En revanche, les États où les entreprises et les écoles ont rouvert plus rapidement, notamment la Floride, le Montana, le Nebraska, le Dakota du Sud et l'Utah, avaient des taux de mortalité plus faibles, moins de difficultés économiques et moins de déclins chez les enfants, selon le même rapport.

Ce rapport rejoint travail antérieur réalisé par le Johns Hopkins Institute for Applied Economics, Global Health, and the Study of Business Enterprise à partir de janvier 2022, « A Literature Review and Meta-Analysis of the Effects of Lockdowns on COVID-19 Mortality ». 

Selon cette équipe d'économistes : « Alors que cette méta-analyse conclut que les confinements ont eu peu ou pas d'effets sur la santé publique, ils ont imposé d'énormes coûts économiques et sociaux là où ils ont été adoptés. En conséquence, les politiques de confinement sont mal fondées et doivent être rejetées en tant qu'institut de politique pandémique. »

Cela fait maintenant plus de deux ans que des alarmes ont été tirées pour la première fois dans le monde à propos d'un nouveau virus. Même le Dr Anthony Fauci, directeur de l'Institut national des allergies et des maladies infectieuses, qui a pratiquement été le visage américain de la politique COVID, a récemment admis que nous ne pouvons pas détruire le virus.

"Il ne sera pas éradiqué et il ne sera pas éliminé", a déclaré Fauci à ABC's This Week. « ... [C]haque individu va devoir calculer le degré de risque qu'il veut prendre... »

La dictature mène à des décisions stupides comme le verrouillage actuel, erroné, anti-scientifique et inhumain en Chine. Les humains doivent être autorisés à avoir le libre arbitre et à décider par eux-mêmes.

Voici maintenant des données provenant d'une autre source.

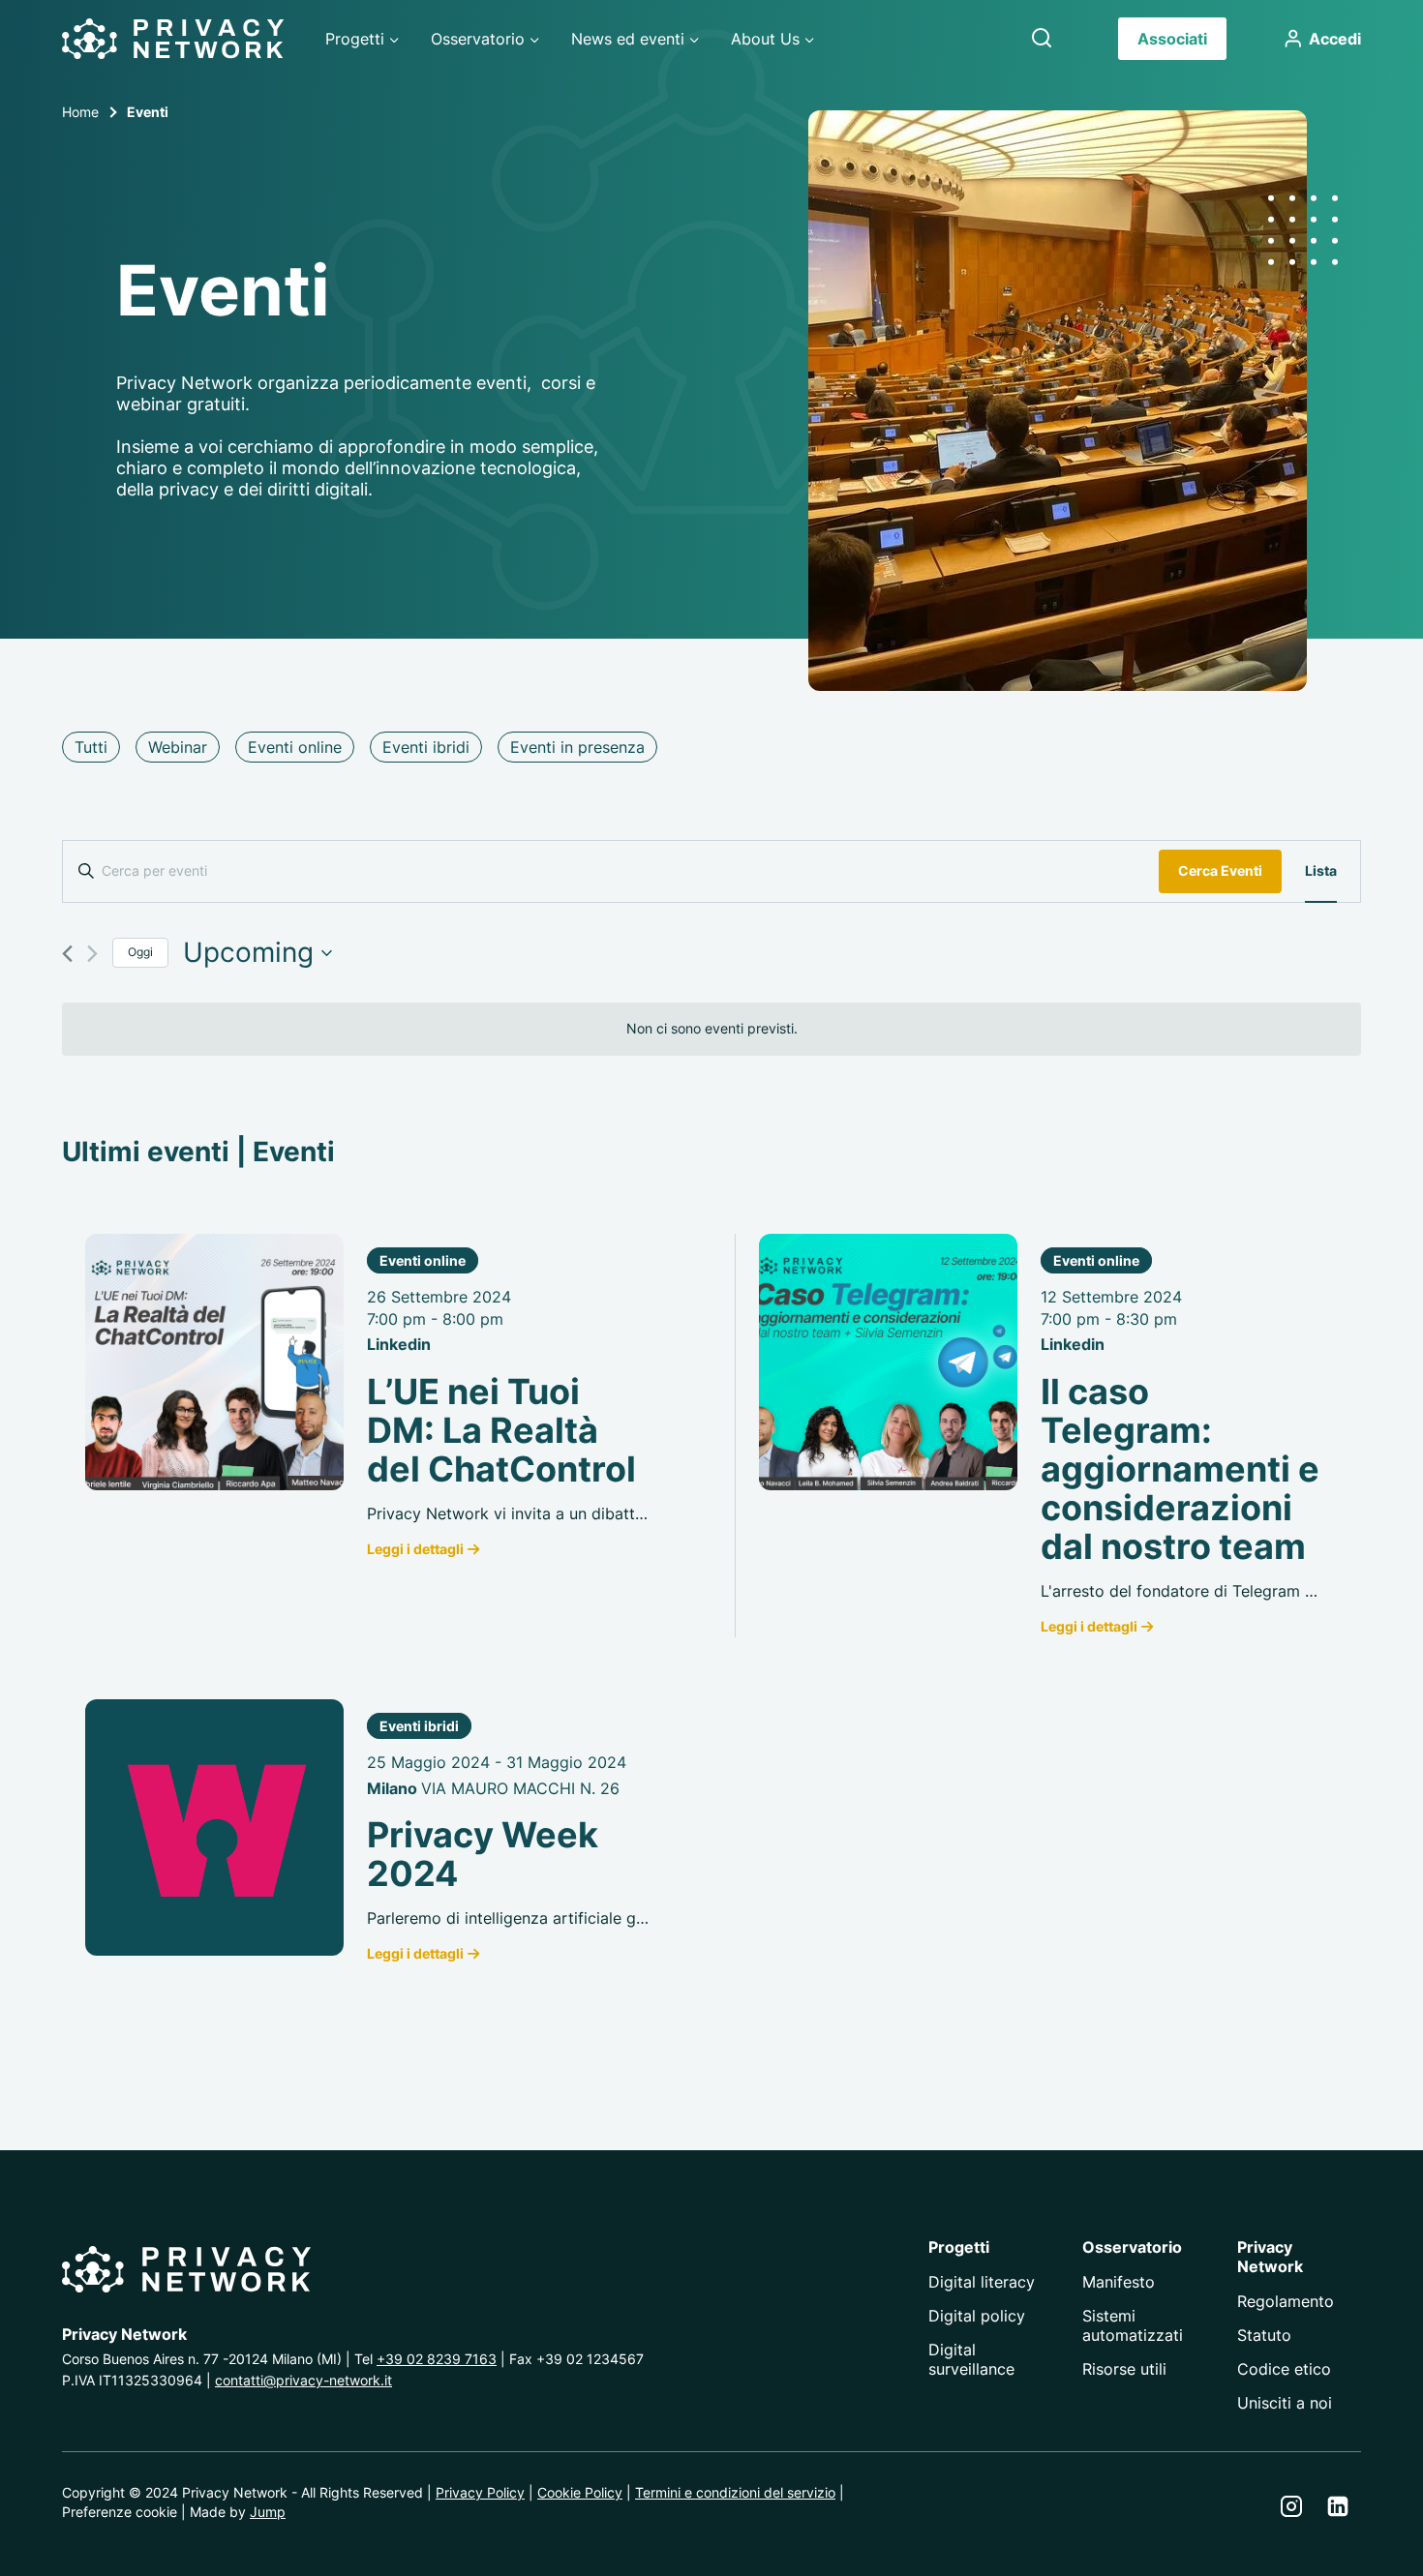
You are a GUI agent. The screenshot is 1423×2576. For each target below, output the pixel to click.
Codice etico (1284, 2369)
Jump (268, 2511)
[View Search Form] (1041, 38)
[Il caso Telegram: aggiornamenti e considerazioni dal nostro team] (888, 1362)
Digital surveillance (971, 2359)
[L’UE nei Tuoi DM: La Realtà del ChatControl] (214, 1362)
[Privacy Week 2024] (214, 1827)
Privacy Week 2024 (482, 1854)
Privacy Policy (480, 2492)
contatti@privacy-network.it (303, 2380)
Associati (1172, 38)
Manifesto (1118, 2281)
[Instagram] (1291, 2506)
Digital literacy (981, 2281)
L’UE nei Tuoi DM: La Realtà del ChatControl (501, 1430)
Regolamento (1285, 2301)
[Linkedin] (1338, 2506)
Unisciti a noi (1284, 2402)
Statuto (1264, 2335)
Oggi (140, 951)
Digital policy (976, 2315)
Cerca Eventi (1220, 870)
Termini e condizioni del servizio (735, 2492)
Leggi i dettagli (415, 1549)
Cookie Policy (579, 2492)
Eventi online (422, 1260)
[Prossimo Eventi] (92, 953)
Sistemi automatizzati (1132, 2325)
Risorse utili (1124, 2369)
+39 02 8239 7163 (437, 2359)
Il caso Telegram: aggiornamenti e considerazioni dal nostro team (1180, 1469)
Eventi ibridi (419, 1726)
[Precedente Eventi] (67, 953)
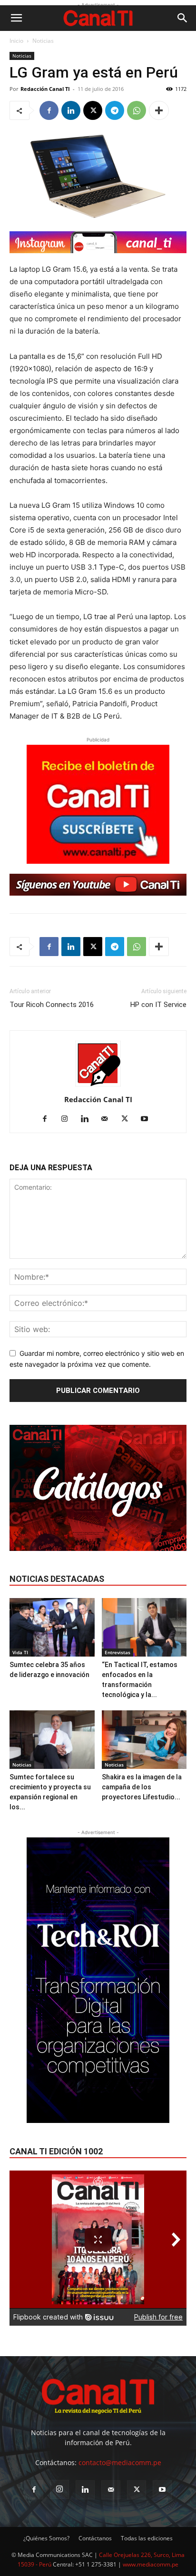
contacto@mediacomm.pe (119, 2462)
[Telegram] (114, 110)
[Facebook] (49, 110)
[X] (92, 110)
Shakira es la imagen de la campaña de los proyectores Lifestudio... (142, 1787)
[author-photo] (98, 1086)
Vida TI (20, 1652)
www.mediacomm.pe (150, 2564)
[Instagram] (68, 1119)
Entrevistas (117, 1652)
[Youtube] (148, 1119)
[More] (159, 110)
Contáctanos (95, 2538)
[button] (16, 18)
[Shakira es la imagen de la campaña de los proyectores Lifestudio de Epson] (144, 1739)
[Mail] (108, 1119)
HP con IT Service (158, 1004)
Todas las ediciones (147, 2538)
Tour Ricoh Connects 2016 (52, 1004)
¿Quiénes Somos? (46, 2538)
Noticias (43, 41)
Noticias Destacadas (57, 1579)
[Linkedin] (70, 110)
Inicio (16, 41)
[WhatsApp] (136, 110)
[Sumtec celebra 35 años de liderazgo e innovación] (52, 1627)
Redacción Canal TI (45, 88)
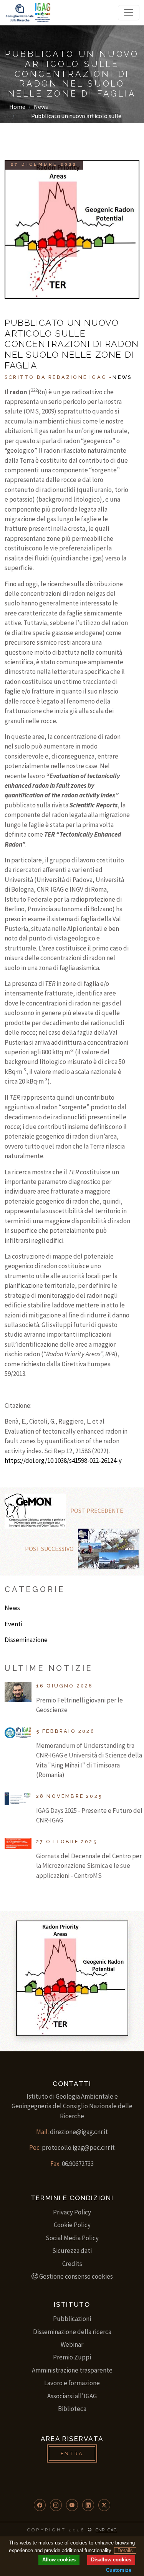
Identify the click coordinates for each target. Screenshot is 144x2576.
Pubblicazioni (72, 2318)
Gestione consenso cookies (76, 2276)
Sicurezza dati (72, 2250)
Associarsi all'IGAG (72, 2396)
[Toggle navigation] (128, 12)
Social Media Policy (72, 2238)
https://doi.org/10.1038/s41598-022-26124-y (63, 1460)
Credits (72, 2263)
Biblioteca (72, 2408)
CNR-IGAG (106, 2530)
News (41, 106)
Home (17, 106)
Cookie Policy (72, 2225)
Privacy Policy (72, 2212)
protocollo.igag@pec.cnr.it (78, 2147)
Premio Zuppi (72, 2357)
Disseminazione (26, 1640)
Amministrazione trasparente (72, 2370)
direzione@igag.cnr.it (79, 2131)
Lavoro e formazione (72, 2383)
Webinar (72, 2344)
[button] (40, 2505)
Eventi (13, 1624)
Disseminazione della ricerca (72, 2332)
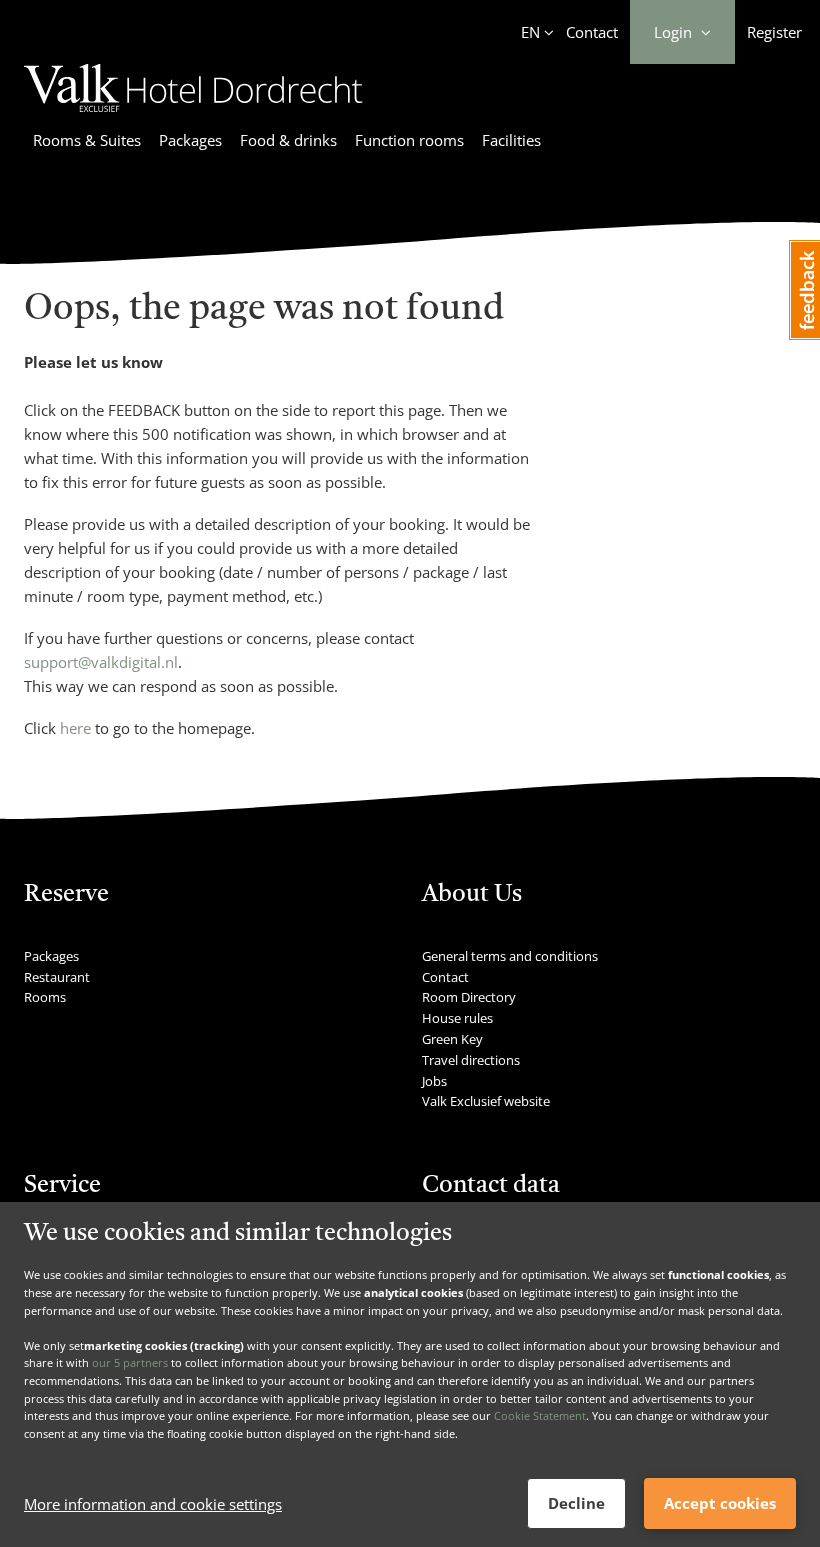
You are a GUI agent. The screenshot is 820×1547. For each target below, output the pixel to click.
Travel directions (471, 1060)
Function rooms (409, 140)
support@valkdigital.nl (101, 662)
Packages (190, 140)
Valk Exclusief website (486, 1101)
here (75, 728)
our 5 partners (130, 1362)
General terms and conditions (510, 956)
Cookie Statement (540, 1415)
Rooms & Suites (87, 140)
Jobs (434, 1081)
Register (774, 32)
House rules (457, 1018)
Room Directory (469, 997)
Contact (592, 32)
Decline (576, 1503)
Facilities (511, 140)
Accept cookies (720, 1503)
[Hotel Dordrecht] (193, 115)
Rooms (45, 997)
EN (530, 32)
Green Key (452, 1039)
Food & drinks (288, 140)
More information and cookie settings (153, 1504)
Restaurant (57, 977)
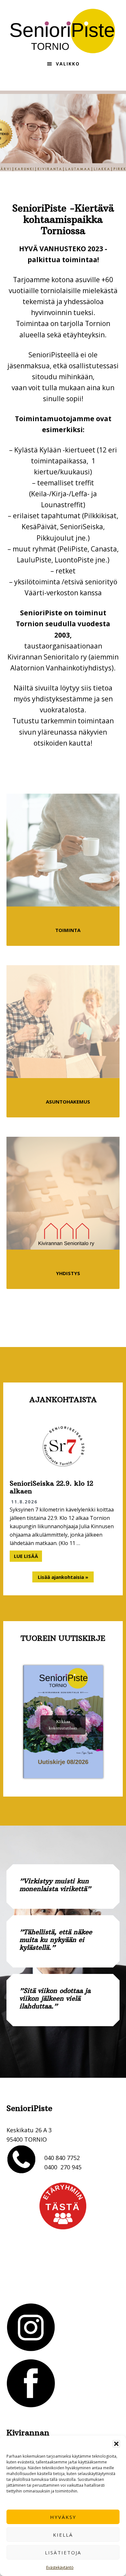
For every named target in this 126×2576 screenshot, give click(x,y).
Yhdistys (68, 1273)
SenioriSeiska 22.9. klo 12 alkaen (51, 1487)
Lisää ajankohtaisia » (63, 1577)
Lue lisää (28, 1556)
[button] (116, 2444)
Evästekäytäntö (60, 2567)
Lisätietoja (63, 2552)
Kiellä (63, 2534)
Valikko (68, 64)
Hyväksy (63, 2517)
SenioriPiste (63, 31)
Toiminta (67, 930)
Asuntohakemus (68, 1101)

L'Occident ne doit pas - jamais - revenir à des politiques de confinement qui ont nui à plus de personnes qu'elles n'en ont bénéficié.

Il est temps que les gouvernements du monde entier commencent à prêter attention aux données et permettent aux gens de revivre leur vie. Pour le bien de la vie du peuple chinois, moi, ancien résident de la grande ville de Shanghai, j'appelle le PCC et Xi Jinping à mettre fin aux confinements draconiens à Shanghai et ailleurs en Chine.

Jennifer Margulis a contribué à ce rapport publié pour la première fois en Epoch Times.



Publié sous un Licence internationale Creative Commons Attribution 4.0
Pour les réimpressions, veuillez rétablir le lien canonique vers l'original Institut Brownstone Article et auteur.

Auteur

  • Joe Wang

    Joe Wang, Ph.D., était scientifique principal pour le projet de vaccin contre le SRAS de Sanofi Pasteur en 2003. Il est maintenant président de New Tang Dynasty TV (Canada), un partenaire médiatique d'Epoch Times.